◆ **Given records**:
........

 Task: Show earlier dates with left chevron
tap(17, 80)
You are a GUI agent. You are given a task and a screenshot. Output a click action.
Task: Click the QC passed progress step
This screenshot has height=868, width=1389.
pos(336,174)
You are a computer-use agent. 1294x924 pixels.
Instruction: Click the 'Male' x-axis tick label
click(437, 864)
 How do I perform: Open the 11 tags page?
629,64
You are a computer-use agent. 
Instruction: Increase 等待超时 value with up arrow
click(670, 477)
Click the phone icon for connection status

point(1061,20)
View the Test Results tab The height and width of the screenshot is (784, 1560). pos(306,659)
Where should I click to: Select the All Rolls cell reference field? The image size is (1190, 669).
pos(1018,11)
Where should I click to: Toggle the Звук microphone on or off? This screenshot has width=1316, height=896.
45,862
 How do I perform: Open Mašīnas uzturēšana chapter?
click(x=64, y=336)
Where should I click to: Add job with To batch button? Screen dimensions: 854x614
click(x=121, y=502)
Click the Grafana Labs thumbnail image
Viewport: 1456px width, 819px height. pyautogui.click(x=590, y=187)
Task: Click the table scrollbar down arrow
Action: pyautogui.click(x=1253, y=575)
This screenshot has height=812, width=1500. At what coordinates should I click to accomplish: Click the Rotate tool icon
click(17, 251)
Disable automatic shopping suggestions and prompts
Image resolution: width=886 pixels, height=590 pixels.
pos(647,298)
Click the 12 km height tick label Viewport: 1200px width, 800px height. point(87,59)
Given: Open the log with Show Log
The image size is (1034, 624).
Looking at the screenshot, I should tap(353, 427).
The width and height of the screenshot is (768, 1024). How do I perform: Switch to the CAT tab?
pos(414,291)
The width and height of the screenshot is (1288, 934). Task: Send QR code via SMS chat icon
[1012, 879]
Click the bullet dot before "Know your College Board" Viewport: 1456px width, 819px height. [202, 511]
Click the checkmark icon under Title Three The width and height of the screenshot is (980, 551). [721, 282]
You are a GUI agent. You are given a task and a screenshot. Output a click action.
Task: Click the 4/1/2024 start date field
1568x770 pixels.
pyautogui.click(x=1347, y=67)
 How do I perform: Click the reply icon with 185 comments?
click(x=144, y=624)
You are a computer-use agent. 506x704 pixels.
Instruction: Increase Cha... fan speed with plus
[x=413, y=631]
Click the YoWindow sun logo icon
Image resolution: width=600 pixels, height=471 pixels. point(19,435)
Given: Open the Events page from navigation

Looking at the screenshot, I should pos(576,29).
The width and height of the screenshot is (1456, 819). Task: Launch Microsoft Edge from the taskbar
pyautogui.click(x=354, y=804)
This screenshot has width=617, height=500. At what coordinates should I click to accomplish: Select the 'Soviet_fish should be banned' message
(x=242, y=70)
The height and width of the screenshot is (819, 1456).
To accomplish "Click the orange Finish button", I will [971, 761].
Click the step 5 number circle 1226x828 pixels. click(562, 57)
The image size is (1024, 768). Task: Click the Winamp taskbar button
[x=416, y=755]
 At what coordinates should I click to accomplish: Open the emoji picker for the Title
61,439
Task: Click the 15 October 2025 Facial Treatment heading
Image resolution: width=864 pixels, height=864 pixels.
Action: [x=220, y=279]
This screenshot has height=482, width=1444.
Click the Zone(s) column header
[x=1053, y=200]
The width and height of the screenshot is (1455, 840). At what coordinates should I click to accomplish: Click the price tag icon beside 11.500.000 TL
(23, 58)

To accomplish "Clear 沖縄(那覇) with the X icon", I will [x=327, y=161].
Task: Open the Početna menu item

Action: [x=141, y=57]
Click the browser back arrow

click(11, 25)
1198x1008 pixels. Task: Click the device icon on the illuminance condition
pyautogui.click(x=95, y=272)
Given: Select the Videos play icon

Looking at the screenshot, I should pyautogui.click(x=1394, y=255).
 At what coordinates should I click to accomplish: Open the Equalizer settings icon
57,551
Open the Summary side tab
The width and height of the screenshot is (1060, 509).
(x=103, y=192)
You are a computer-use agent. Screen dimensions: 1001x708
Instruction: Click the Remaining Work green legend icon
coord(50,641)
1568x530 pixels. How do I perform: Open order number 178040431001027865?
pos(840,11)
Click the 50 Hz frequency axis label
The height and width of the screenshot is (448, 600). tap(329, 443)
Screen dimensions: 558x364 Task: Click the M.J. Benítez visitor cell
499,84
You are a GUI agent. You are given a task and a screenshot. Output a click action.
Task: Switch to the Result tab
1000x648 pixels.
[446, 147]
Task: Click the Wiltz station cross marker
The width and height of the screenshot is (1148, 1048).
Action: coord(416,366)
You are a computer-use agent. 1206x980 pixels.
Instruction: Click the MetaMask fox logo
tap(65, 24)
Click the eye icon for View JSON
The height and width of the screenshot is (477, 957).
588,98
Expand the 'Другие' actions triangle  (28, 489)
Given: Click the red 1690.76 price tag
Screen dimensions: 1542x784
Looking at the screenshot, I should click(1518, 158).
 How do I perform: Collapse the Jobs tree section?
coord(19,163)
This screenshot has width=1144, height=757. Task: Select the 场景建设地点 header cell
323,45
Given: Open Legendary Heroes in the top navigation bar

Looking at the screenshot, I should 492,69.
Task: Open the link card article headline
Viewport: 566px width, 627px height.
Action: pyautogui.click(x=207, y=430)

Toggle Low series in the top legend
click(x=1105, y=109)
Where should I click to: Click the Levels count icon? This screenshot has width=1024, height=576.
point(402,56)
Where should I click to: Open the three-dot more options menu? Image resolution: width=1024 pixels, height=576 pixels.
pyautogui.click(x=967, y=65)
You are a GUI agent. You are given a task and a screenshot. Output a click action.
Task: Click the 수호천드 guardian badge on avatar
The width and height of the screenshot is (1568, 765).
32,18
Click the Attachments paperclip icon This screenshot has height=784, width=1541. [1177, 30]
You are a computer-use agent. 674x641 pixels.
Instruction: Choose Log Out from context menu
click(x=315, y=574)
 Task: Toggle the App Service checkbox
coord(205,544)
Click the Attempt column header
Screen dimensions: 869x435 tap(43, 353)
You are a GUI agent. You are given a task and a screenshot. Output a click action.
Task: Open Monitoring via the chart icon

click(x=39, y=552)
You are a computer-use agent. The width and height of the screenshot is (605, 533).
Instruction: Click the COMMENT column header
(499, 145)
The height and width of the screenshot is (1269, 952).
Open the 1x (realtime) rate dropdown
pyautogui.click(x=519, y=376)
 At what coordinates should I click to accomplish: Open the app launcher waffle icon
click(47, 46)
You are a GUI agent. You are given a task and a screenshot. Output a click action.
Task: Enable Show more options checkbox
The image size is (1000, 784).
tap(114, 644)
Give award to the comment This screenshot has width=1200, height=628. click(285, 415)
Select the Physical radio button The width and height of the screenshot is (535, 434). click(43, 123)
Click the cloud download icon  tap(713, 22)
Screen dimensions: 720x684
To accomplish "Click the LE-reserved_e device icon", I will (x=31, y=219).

........

◆ **Problem statement**:
Reproduce all of the lines above word for word.

◆ **Exercise solution**:
 Task: Show earlier dates with left chevron
tap(17, 80)
You are a GUI agent. You are given a task and a screenshot. Output a click action.
Task: Click the QC passed progress step
This screenshot has height=868, width=1389.
pos(336,174)
You are a computer-use agent. 1294x924 pixels.
Instruction: Click the 'Male' x-axis tick label
click(437, 864)
 How do I perform: Open the 11 tags page?
629,64
You are a computer-use agent. 
Instruction: Increase 等待超时 value with up arrow
click(670, 477)
Click the phone icon for connection status

point(1061,20)
View the Test Results tab The height and width of the screenshot is (784, 1560). pos(306,659)
Where should I click to: Select the All Rolls cell reference field? The image size is (1190, 669).
pos(1018,11)
Where should I click to: Toggle the Звук microphone on or off? This screenshot has width=1316, height=896.
45,862
 How do I perform: Open Mašīnas uzturēšana chapter?
click(x=64, y=336)
Where should I click to: Add job with To batch button? Screen dimensions: 854x614
click(x=121, y=502)
Click the Grafana Labs thumbnail image
Viewport: 1456px width, 819px height. pyautogui.click(x=590, y=187)
Task: Click the table scrollbar down arrow
Action: pyautogui.click(x=1253, y=575)
This screenshot has height=812, width=1500. At what coordinates should I click to accomplish: Click the Rotate tool icon
click(17, 251)
Disable automatic shopping suggestions and prompts
Image resolution: width=886 pixels, height=590 pixels.
pos(647,298)
Click the 12 km height tick label Viewport: 1200px width, 800px height. point(87,59)
Given: Open the log with Show Log
The image size is (1034, 624).
Looking at the screenshot, I should tap(353, 427).
The width and height of the screenshot is (768, 1024). How do I perform: Switch to the CAT tab?
pos(414,291)
The width and height of the screenshot is (1288, 934). Task: Send QR code via SMS chat icon
[1012, 879]
Click the bullet dot before "Know your College Board" Viewport: 1456px width, 819px height. [202, 511]
Click the checkmark icon under Title Three The width and height of the screenshot is (980, 551). [721, 282]
You are a GUI agent. You are given a task and a screenshot. Output a click action.
Task: Click the 4/1/2024 start date field
1568x770 pixels.
pyautogui.click(x=1347, y=67)
 How do I perform: Click the reply icon with 185 comments?
click(x=144, y=624)
You are a computer-use agent. 506x704 pixels.
Instruction: Increase Cha... fan speed with plus
[x=413, y=631]
Click the YoWindow sun logo icon
Image resolution: width=600 pixels, height=471 pixels. point(19,435)
Given: Open the Events page from navigation

Looking at the screenshot, I should pos(576,29).
The width and height of the screenshot is (1456, 819). Task: Launch Microsoft Edge from the taskbar
pyautogui.click(x=354, y=804)
This screenshot has width=617, height=500. At what coordinates should I click to accomplish: Select the 'Soviet_fish should be banned' message
(x=242, y=70)
The height and width of the screenshot is (819, 1456).
To accomplish "Click the orange Finish button", I will [971, 761].
Click the step 5 number circle 1226x828 pixels. click(562, 57)
The image size is (1024, 768). Task: Click the Winamp taskbar button
[x=416, y=755]
 At what coordinates should I click to accomplish: Open the emoji picker for the Title
61,439
Task: Click the 15 October 2025 Facial Treatment heading
Image resolution: width=864 pixels, height=864 pixels.
Action: [x=220, y=279]
This screenshot has height=482, width=1444.
Click the Zone(s) column header
[x=1053, y=200]
The width and height of the screenshot is (1455, 840). At what coordinates should I click to accomplish: Click the price tag icon beside 11.500.000 TL
(23, 58)

To accomplish "Clear 沖縄(那覇) with the X icon", I will [x=327, y=161].
Task: Open the Početna menu item

Action: [x=141, y=57]
Click the browser back arrow

click(11, 25)
1198x1008 pixels. Task: Click the device icon on the illuminance condition
pyautogui.click(x=95, y=272)
Given: Select the Videos play icon

Looking at the screenshot, I should pyautogui.click(x=1394, y=255).
 At what coordinates should I click to accomplish: Open the Equalizer settings icon
57,551
Open the Summary side tab
The width and height of the screenshot is (1060, 509).
(x=103, y=192)
You are a computer-use agent. Screen dimensions: 1001x708
Instruction: Click the Remaining Work green legend icon
coord(50,641)
1568x530 pixels. How do I perform: Open order number 178040431001027865?
pos(840,11)
Click the 50 Hz frequency axis label
The height and width of the screenshot is (448, 600). tap(329, 443)
Screen dimensions: 558x364 Task: Click the M.J. Benítez visitor cell
499,84
You are a GUI agent. You are given a task and a screenshot. Output a click action.
Task: Switch to the Result tab
1000x648 pixels.
[446, 147]
Task: Click the Wiltz station cross marker
The width and height of the screenshot is (1148, 1048).
Action: coord(416,366)
You are a computer-use agent. 1206x980 pixels.
Instruction: Click the MetaMask fox logo
tap(65, 24)
Click the eye icon for View JSON
The height and width of the screenshot is (477, 957).
588,98
Expand the 'Другие' actions triangle  (28, 489)
Given: Click the red 1690.76 price tag
Screen dimensions: 1542x784
Looking at the screenshot, I should click(1518, 158).
 How do I perform: Collapse the Jobs tree section?
coord(19,163)
This screenshot has width=1144, height=757. Task: Select the 场景建设地点 header cell
323,45
Given: Open Legendary Heroes in the top navigation bar

Looking at the screenshot, I should 492,69.
Task: Open the link card article headline
Viewport: 566px width, 627px height.
Action: pyautogui.click(x=207, y=430)

Toggle Low series in the top legend
click(x=1105, y=109)
Where should I click to: Click the Levels count icon? This screenshot has width=1024, height=576.
point(402,56)
Where should I click to: Open the three-dot more options menu? Image resolution: width=1024 pixels, height=576 pixels.
pyautogui.click(x=967, y=65)
You are a GUI agent. You are given a task and a screenshot. Output a click action.
Task: Click the 수호천드 guardian badge on avatar
The width and height of the screenshot is (1568, 765).
32,18
Click the Attachments paperclip icon This screenshot has height=784, width=1541. [1177, 30]
You are a computer-use agent. 674x641 pixels.
Instruction: Choose Log Out from context menu
click(x=315, y=574)
 Task: Toggle the App Service checkbox
coord(205,544)
Click the Attempt column header
Screen dimensions: 869x435 tap(43, 353)
You are a GUI agent. You are given a task and a screenshot. Output a click action.
Task: Open Monitoring via the chart icon

click(x=39, y=552)
You are a computer-use agent. The width and height of the screenshot is (605, 533).
Instruction: Click the COMMENT column header
(499, 145)
The height and width of the screenshot is (1269, 952).
Open the 1x (realtime) rate dropdown
pyautogui.click(x=519, y=376)
 At what coordinates should I click to accomplish: Open the app launcher waffle icon
click(47, 46)
You are a GUI agent. You are given a task and a screenshot. Output a click action.
Task: Enable Show more options checkbox
The image size is (1000, 784).
tap(114, 644)
Give award to the comment This screenshot has width=1200, height=628. click(285, 415)
Select the Physical radio button The width and height of the screenshot is (535, 434). click(43, 123)
Click the cloud download icon  tap(713, 22)
Screen dimensions: 720x684
To accomplish "Click the LE-reserved_e device icon", I will (x=31, y=219).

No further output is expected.